How to selectively prohibit screensaver?

Hi

There are some apps that when in use (realPlayer, Kaffein, SMPlayer etc), I do not want screensaver to start.
How to set it?

beli0135 wrote:
> Hi
>
> There are some apps that when in use (realPlayer, Kaffein, SMPlayer
> etc), I do not want screensaver to start.
> How to set it?
>
>

In KDE 3.5, just setting the power mgmt Active Scheme to
Presentation will keep the screensaver from kicking in (as a part
of being idle).

KDE 4? It lives in a place outside of reason… I will not attempt
to predict it.

@cjcox: How wrong can you be? From the beginning of KDE4 the powermanagement gives you exactly the same option: Presentation. This keeps the screensaver from covering presentations and video.

(Forgot to mention, I use kde 4)
Well, yes. Selecting to presentation(or whatever I configured) will disable screensaver - totally. But, in that case, I need to change schema when I watch video.

I thought there is a setting where I can make a list of apps where screensaver is disabled when running, or some other solution, but to be selectively, on application level.
That is because, when I watch video - (any player running), I certainly do not want screensaver, no matter what scheme I choose.

I know I’ve seen it somewhere in an application setting: “Do not start screensaver when playing”, but don’t remember where.
Also, can you check in Desktop - Screensaver - Advanced if priority is set to Low?
Which players do you use? Or does the screensaver start with any player?

Funny thing is, here the screensaver does not start when I play video, not in windowed mode, not in full screen.

Starts with any…
I use RealPlayer, MPlayer and Kaffeine, mostly.

On Mon, 2009-06-08 at 09:26 +0000, Knurpht wrote:
> @cjcox: How wrong can you be? From the beginning of KDE4 the
> powermanagement gives you exactly the same option: Presentation. This
> keeps the screensaver from covering presentations and video.

My point is that KDE4 NEVER intended to preserve KDE3
functionality… so, you never know what will or what will
not work with KDE4. That’s “right”… not “wrong”.

> Problems to solve:
A - Reproduce the screensaver thread from "KDE 4? It lives" up to and including "I watch video.".
B - According to the screensaver thread, which power management Active Scheme keeps the screensaver from starting in KDE 3.5?

> Supplied information:
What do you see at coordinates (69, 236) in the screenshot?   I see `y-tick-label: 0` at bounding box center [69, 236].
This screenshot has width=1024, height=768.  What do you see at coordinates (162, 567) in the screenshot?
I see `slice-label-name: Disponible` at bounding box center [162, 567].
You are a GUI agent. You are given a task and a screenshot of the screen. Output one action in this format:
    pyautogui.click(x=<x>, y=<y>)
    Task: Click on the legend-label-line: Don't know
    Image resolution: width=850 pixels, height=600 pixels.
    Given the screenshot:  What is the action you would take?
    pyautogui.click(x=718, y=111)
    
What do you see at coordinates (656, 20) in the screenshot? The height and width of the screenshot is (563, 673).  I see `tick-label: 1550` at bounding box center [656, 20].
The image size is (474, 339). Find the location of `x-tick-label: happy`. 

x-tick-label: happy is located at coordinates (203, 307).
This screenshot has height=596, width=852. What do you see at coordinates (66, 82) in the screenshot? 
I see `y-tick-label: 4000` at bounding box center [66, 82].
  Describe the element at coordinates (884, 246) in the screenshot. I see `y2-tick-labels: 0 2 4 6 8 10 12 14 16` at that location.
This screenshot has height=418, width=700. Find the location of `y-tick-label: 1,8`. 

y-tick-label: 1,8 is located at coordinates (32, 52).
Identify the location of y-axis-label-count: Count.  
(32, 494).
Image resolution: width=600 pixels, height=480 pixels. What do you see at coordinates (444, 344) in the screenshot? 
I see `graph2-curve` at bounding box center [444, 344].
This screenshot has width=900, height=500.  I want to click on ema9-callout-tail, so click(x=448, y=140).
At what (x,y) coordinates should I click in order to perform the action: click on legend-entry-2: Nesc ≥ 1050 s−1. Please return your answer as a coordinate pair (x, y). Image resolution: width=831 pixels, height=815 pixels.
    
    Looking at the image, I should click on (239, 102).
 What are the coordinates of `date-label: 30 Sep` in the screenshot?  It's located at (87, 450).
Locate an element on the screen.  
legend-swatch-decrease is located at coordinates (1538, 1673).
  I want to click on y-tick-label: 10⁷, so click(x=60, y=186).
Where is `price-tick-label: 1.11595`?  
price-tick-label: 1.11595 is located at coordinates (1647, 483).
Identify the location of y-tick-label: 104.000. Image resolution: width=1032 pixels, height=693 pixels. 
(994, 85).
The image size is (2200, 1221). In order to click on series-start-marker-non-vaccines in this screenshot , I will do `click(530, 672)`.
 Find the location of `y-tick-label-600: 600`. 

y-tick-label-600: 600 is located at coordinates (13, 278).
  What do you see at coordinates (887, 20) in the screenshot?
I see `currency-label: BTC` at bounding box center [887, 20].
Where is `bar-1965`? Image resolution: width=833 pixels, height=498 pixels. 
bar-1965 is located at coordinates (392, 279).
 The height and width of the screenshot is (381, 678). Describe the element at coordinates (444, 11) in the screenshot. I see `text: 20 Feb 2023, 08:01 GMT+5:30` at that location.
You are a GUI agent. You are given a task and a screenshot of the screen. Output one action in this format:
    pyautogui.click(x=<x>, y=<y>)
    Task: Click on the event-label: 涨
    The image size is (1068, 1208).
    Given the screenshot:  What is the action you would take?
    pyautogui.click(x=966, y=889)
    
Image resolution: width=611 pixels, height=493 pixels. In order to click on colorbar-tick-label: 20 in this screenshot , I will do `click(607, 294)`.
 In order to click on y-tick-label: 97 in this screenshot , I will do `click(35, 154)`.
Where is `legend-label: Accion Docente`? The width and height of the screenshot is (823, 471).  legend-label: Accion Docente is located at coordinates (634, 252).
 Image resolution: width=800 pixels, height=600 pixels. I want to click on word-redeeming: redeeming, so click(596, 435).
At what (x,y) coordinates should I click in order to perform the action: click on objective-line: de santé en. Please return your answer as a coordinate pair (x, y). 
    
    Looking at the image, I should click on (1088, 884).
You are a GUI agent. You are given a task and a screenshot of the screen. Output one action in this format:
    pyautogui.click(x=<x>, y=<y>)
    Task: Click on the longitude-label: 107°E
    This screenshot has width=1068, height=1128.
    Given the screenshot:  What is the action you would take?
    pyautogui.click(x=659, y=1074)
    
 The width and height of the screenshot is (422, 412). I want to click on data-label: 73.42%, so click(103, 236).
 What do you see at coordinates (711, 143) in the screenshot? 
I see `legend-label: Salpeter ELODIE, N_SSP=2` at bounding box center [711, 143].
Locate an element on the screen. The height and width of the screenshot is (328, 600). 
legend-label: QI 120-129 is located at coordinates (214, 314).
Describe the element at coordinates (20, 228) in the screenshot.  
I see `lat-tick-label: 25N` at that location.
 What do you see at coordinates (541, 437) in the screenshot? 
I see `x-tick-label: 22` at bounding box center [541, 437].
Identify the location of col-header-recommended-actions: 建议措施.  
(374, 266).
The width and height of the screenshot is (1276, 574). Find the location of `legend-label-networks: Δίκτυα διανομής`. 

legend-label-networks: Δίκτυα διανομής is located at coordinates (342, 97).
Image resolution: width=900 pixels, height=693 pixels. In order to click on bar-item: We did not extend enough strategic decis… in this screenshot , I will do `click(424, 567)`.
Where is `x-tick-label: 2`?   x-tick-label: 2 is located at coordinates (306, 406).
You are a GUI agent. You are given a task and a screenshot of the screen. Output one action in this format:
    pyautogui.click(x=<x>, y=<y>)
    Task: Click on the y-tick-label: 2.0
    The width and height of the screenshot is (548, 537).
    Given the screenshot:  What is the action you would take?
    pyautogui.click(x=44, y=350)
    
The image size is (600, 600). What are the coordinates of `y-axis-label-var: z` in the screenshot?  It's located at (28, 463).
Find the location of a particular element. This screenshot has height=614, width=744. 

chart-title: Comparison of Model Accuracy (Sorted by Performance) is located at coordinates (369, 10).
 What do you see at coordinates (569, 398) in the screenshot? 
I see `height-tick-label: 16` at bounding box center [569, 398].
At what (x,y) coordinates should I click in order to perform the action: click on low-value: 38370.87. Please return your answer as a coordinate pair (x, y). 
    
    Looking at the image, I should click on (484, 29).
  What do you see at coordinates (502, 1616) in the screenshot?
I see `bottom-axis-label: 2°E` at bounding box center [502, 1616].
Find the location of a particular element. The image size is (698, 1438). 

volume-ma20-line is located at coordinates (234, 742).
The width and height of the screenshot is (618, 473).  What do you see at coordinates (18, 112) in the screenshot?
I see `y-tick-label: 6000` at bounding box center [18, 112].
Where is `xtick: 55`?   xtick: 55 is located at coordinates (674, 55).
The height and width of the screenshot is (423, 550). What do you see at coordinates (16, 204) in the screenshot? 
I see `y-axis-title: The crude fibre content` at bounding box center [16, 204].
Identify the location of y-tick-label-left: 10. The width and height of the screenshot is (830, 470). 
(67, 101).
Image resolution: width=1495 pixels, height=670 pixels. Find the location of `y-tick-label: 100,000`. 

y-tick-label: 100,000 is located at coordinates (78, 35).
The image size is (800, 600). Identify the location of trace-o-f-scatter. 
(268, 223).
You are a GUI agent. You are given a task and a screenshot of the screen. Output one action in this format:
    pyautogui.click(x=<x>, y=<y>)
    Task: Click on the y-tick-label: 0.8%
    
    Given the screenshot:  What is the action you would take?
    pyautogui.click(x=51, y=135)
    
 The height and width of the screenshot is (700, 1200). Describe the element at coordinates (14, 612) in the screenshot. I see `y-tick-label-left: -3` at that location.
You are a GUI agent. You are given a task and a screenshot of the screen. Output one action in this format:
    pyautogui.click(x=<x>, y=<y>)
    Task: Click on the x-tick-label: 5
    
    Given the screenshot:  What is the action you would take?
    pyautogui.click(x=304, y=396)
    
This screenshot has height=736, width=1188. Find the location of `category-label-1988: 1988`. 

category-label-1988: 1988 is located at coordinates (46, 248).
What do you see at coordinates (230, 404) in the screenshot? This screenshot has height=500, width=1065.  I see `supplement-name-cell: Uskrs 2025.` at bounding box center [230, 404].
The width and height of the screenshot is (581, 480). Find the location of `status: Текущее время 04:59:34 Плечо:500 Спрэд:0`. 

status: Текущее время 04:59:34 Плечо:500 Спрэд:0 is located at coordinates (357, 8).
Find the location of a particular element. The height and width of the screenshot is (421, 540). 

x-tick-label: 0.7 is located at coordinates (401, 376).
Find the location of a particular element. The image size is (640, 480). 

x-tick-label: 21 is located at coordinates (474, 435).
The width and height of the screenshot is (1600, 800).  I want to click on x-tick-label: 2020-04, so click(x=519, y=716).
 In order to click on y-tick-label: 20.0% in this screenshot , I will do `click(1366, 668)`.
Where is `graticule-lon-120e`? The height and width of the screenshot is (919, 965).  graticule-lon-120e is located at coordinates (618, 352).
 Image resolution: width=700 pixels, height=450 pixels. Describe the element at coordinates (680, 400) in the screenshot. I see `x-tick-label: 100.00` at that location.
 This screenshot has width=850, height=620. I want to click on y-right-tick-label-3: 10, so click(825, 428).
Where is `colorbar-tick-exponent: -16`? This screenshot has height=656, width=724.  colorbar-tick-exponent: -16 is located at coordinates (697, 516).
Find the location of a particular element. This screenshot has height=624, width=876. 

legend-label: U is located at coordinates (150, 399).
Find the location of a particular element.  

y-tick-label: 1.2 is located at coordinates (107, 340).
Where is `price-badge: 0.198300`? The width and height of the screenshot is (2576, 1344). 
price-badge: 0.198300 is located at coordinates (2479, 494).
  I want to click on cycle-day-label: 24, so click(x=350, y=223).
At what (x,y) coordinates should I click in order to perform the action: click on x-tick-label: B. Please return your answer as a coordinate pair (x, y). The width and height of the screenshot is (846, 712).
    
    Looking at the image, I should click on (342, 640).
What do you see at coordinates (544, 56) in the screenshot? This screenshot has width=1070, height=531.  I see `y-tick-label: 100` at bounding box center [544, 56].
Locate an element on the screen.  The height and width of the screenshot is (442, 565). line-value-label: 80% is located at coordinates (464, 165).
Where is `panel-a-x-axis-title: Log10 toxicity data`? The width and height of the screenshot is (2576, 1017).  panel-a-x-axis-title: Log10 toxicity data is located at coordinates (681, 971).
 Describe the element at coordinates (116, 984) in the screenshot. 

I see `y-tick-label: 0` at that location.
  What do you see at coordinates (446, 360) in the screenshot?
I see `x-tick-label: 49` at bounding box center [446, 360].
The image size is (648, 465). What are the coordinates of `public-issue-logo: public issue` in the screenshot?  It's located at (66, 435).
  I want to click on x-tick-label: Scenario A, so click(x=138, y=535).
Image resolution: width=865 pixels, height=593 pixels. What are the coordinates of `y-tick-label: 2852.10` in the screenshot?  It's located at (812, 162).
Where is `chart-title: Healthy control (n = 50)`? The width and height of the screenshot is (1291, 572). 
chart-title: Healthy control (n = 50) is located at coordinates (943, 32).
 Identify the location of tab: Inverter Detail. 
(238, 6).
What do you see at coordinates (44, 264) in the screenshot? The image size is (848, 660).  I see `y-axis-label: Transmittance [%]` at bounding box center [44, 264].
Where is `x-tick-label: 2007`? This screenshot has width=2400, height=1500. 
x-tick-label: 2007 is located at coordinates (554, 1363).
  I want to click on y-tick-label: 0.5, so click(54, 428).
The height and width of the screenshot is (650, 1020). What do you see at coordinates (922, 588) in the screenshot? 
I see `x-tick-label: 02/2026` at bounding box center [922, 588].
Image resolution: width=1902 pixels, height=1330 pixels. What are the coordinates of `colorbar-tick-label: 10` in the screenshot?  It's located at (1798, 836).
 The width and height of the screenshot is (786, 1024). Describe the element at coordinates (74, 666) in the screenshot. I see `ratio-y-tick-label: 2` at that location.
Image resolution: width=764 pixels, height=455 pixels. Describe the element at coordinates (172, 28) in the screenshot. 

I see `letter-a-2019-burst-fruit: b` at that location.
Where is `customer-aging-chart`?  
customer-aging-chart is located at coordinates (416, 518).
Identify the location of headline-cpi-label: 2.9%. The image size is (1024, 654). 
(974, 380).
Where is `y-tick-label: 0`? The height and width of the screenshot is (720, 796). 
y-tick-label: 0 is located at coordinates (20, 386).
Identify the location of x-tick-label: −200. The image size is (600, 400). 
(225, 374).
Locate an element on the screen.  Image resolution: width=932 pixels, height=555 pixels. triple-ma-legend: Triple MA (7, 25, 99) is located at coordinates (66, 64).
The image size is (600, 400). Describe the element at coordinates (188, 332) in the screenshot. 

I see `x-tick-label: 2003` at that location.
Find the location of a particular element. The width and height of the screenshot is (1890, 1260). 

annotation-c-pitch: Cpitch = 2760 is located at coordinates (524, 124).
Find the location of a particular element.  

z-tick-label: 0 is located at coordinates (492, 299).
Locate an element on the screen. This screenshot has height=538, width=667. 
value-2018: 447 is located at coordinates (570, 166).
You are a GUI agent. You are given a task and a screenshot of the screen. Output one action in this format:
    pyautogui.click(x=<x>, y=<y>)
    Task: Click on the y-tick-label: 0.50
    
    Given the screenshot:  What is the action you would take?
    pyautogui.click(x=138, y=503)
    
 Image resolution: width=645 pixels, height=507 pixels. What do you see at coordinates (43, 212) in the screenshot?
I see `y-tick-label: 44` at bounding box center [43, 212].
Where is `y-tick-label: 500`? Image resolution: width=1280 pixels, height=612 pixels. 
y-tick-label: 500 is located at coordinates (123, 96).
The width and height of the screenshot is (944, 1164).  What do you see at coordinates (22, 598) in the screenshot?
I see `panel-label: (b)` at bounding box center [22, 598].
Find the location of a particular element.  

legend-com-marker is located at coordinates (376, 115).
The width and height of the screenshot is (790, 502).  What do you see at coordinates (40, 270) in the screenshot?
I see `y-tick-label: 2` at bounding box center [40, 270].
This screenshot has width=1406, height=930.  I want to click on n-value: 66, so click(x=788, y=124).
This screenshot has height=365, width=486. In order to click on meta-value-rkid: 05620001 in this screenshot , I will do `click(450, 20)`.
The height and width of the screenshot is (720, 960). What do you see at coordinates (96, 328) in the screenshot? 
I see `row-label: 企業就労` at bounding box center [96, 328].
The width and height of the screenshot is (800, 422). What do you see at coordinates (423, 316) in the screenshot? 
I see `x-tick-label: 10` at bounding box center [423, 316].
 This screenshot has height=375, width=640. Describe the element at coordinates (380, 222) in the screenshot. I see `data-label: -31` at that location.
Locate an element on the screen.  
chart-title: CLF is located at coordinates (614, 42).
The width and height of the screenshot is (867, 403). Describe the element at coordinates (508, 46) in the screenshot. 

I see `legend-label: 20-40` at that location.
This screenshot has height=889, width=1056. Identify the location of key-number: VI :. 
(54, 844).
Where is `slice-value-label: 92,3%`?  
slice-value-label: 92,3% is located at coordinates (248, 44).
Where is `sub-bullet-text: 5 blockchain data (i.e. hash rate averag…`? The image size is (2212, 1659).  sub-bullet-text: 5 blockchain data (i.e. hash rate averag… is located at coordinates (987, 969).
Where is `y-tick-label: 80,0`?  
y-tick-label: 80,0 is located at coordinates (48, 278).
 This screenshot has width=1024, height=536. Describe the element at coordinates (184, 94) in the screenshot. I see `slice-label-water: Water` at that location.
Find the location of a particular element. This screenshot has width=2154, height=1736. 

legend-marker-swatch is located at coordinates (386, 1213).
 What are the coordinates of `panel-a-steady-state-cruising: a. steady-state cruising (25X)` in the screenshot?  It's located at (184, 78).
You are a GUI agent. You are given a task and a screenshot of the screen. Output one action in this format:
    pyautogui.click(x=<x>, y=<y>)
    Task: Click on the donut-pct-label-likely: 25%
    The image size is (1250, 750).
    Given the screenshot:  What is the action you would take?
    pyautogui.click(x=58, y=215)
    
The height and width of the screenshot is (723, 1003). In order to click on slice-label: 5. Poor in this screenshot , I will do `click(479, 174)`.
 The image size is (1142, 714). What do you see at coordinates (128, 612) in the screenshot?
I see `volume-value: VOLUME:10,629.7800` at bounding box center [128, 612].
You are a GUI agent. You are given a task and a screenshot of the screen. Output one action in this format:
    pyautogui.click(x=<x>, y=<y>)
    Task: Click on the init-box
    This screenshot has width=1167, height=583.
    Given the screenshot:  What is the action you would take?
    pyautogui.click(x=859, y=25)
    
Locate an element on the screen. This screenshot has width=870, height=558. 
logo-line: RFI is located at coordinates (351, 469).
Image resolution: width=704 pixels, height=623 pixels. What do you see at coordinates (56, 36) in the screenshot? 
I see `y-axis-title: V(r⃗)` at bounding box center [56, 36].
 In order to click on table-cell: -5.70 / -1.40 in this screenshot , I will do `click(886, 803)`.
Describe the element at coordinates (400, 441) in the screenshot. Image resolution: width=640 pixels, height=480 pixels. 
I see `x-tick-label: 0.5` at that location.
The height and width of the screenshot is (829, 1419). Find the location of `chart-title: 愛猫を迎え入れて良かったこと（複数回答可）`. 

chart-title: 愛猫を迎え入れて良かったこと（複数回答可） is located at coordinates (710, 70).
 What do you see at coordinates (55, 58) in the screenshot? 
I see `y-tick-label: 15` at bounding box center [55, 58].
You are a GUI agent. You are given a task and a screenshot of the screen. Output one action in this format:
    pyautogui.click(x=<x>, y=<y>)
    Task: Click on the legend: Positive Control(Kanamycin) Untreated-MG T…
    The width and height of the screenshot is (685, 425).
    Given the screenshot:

> Solved problems:
A -
KDE 4? It lives in a place outside of reason… I will not attempt
to predict it.

@cjcox: How wrong can you be? From the beginning of KDE4 the powermanagement gives you exactly the same option: Presentation. This keeps the screensaver from covering presentations and video.

(Forgot to mention, I use kde 4)
Well, yes. Selecting to presentation(or whatever I configured) will disable screensaver - totally. But, in that case, I need to change schema when I watch video.

B - Presentation